TRIBUNBATAM.id - Fakta mengejutkan terungkap dibalik tragedi potongan tubuh bayi yang diseret anjing di Kampung Sukaluyu, Desa Ungkal, Kecamatan Conggeang, Kabupaten Sumedang, Jawa Barat.
Bayi yang sebelumnya dikabarkan dikubur lalu dicabik anjing ternyata mendapatkan perlakuan sadis terlebih dahulu. Bayi itu dimutilasi ibunya.
Kasatreskrim Polres Sumedang, AKP Tanwin Noviansyah, membenarkan hal itu saat dikonfirmasi TribunJabar.id, Rabu (2/8/2026).
"Ya benar," katanya.
Sebelumnya, polisi mengungkap ibu kandung bayi berinisial ER (19) awalnya berniat menguburkan bayinya di lahan kosong yang berada tak jauh dari rumahnya.
Namun, bayi yang telah dikuburkan tersebut kemudian dikorek oleh seekor anjing hingga kembali ditemukan.
Dalam kasus ini, ER diketahui merupakan ibu kandung bayi tersebut.
Bayi itu merupakan hasil hubungan gelap ER dengan pacarnya yang berinisial PK, pria asal Tasikmalaya.
Selama ER mengandung, PK disebut tidak mengetahui bahwa kekasihnya tersebut sedang hamil.
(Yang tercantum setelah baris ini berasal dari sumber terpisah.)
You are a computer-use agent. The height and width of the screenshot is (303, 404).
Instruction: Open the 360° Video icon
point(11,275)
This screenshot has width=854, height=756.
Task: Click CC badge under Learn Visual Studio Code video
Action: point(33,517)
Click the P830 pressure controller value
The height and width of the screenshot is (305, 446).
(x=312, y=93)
Bahkan, orang tua ER juga tidak mengetahui kehamilan anaknya.
Menurut Tanwin, penelusuran polisi sampai pada kesimpulan bahwa bayi itu dieksekusi dahulu sebelum akhirnya dikubur.
"Ya, (dieksekusi) di rumah. Dengan menggunakan gunting," katanya.
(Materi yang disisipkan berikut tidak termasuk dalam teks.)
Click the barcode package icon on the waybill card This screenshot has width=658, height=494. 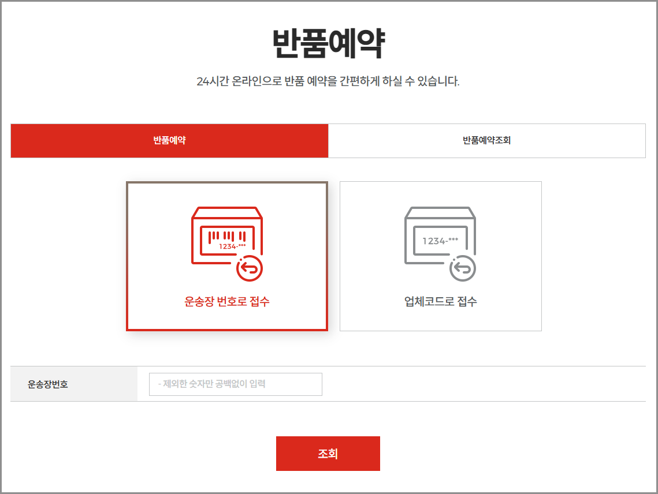tap(227, 234)
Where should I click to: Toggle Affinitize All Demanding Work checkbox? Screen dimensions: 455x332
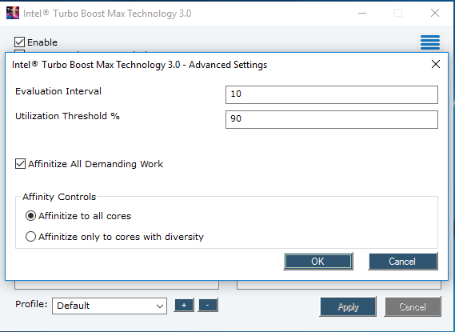pos(20,164)
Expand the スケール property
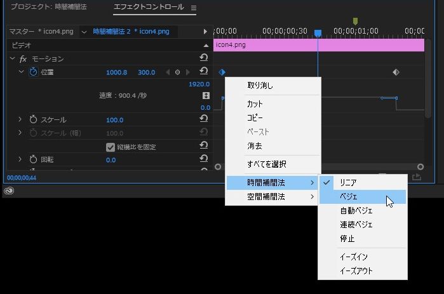Screen dimensions: 444x294 pyautogui.click(x=20, y=119)
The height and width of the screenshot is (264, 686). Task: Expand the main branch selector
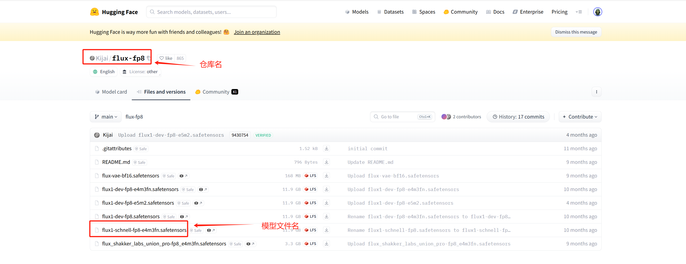(x=106, y=117)
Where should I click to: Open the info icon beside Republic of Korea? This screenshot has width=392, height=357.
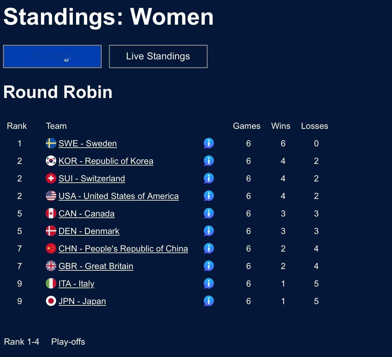(x=209, y=161)
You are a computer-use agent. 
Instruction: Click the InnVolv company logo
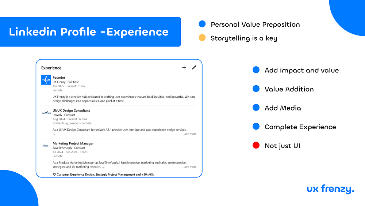(x=46, y=113)
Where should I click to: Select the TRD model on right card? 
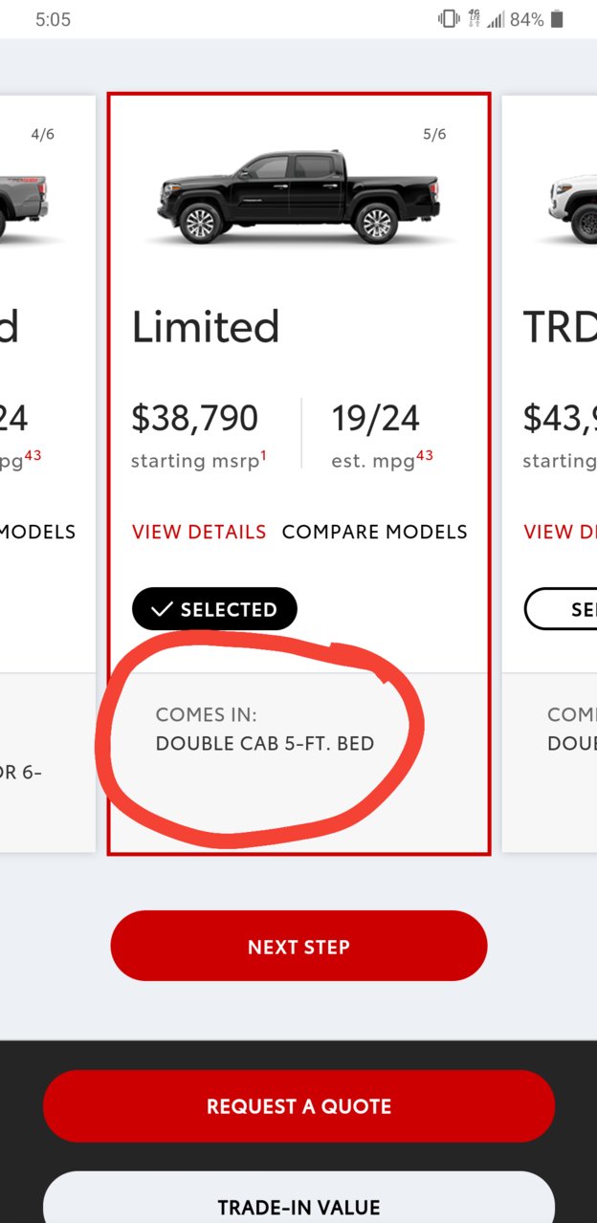pos(561,609)
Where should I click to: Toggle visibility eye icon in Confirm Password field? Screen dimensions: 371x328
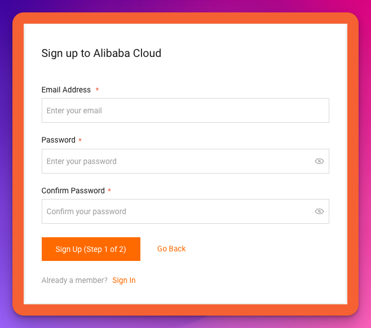(319, 211)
Polisi mengungkap motif ibu muda berinisial ER (19) membuang bayi yang ditemukan di Kampung Sukaluyu, Desa Ungkal, Kecamatan Conggeang, Kabupaten Sumedang.
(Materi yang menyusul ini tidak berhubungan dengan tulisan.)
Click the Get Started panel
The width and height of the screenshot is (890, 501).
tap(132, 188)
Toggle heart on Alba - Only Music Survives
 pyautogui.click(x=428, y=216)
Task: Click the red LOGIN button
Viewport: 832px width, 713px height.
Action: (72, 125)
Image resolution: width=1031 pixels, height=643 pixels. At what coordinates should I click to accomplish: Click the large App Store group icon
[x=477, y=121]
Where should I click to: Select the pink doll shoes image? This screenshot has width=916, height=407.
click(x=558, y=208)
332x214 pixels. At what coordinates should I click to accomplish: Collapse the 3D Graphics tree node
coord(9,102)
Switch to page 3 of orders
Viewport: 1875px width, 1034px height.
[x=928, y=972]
ER diduga membuang bayinya karena takut kehamilan dan kelahiran anak tersebut diketahui orang lain. Selama mengandung, orang tua ER disebut tidak mengetahui kondisi kehamilan anaknya.
Begitu pula dengan pacarnya berinisial PK, pria asal Tasikmalaya yang disebut sebagai ayah biologis bayi tersebut. PK disebut tidak mengetahui bahwa ER sedang hamil.
Kasat Reskrim Polres Sumedang AKP Tanwin Nopiansyah mengatakan, berdasarkan pemeriksaan, ER mengaku membuang bayinya karena masih berusia muda dan belum memiliki suami.
"Untuk pelaku ini ya, setelah kami melakukan pemeriksaan pelaku ini mengakui bahwa pelaku ini membuang bayi karena pelaku ini tidak mempunyai suami atau masih gadis," kata Tanwin kepada Tribun Jabar.id, Senin (31/8/2026).
Jasad bayi yang diduga berusia dua hari tersebut ditemukan warga pada Sabtu (29/8/2026) pukul 19.30 WIB. Saat ditemukan, kondisi tubuh bayi tersebut tak utuh.